There has been much debate about how best to use data to model cyber risks, particularly since the threat landscape is continually evolving. CyberCube recently published a report “Crafting the Samurai Sword: A Framework for Advancing Your Data Strategy” with some principles of creating a data lake to address this challenge.
The whitepaper draws an analogy comparing data science and engineering in the modern economy with ancient metallurgy and Samurai sword making in medieval Japan. Just as raw ore is carefully refined and transformed into a fine weapon, data science is an art of exploiting raw data to create exquisite value.
Japanese sword making had its peak seven centuries ago, and the Samurai disbanded in the late 19th century with the end of the Japanese feudal era. Many foundational aspects of data science trace back to 18th-century physicists and mathematicians. Many years before the term "data science" existed, the hard sciences had developed techniques, and probably more importantly, a culture of scrupulous data analysis. This culture also developed for purely practical reasons, as the sheer volume and complexity data generated by particle accelerators forced scientists to innovate data methods and infrastructure. However, not all natural sciences were so fast in adopting modern data methods. Biology used to be something of a scientific backwater, mainly concerned with taxonomy. Today biology has more than caught up, with breakthroughs in genomics that have been astonishing. Here again, the development of powerful, rigorous data methods was partly driven by necessity, as gene sequencing technology is revealing vast troves of information.
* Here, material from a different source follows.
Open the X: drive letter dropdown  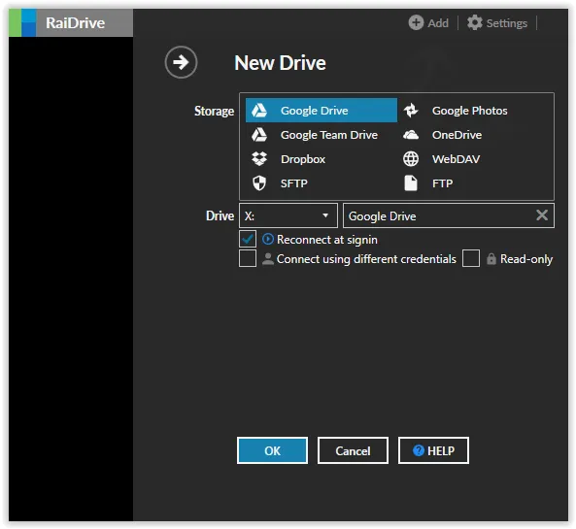click(x=288, y=215)
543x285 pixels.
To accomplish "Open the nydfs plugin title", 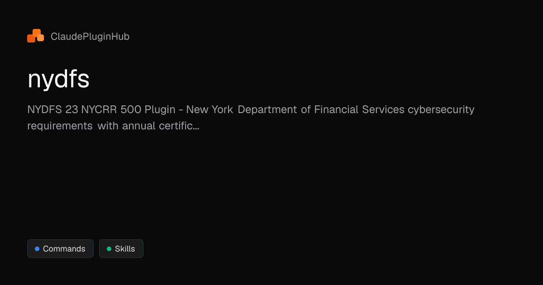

Likewise in the world of business, some industries have adopted data science techniques naturally or were fast to recognize their value, while other industries are only now catching up. Just a few years ago, the insurance industry was lagging in the data-driven revolution. Fintech companies are catching up in data mining and analysis to improve customer service, operational efficiency, and fraud detection. Insurance carriers are now making better decisions using more sophisticated views of risk exposure in real time across a range of financial instruments, geographies and digital assets. An ongoing challenge in the financial sector will be making full use of the volume and complexity of available data in order to provide personalized customer service, while staying in the good graces of regulatory agencies.
One reason for the fervor (and hype) over the data science revolution is that businesses of all kinds now recognize the value and competitive advantages of digital assets. This may even be data they already have, right under their feet, the ore in the swordsmithing analogy. Raw data must be transformed in order to become actionable and integrable in facilitating business decisions. The honing of raw data into an exquisite instrument follows the path: data -> knowledge -> insight -> wisdom.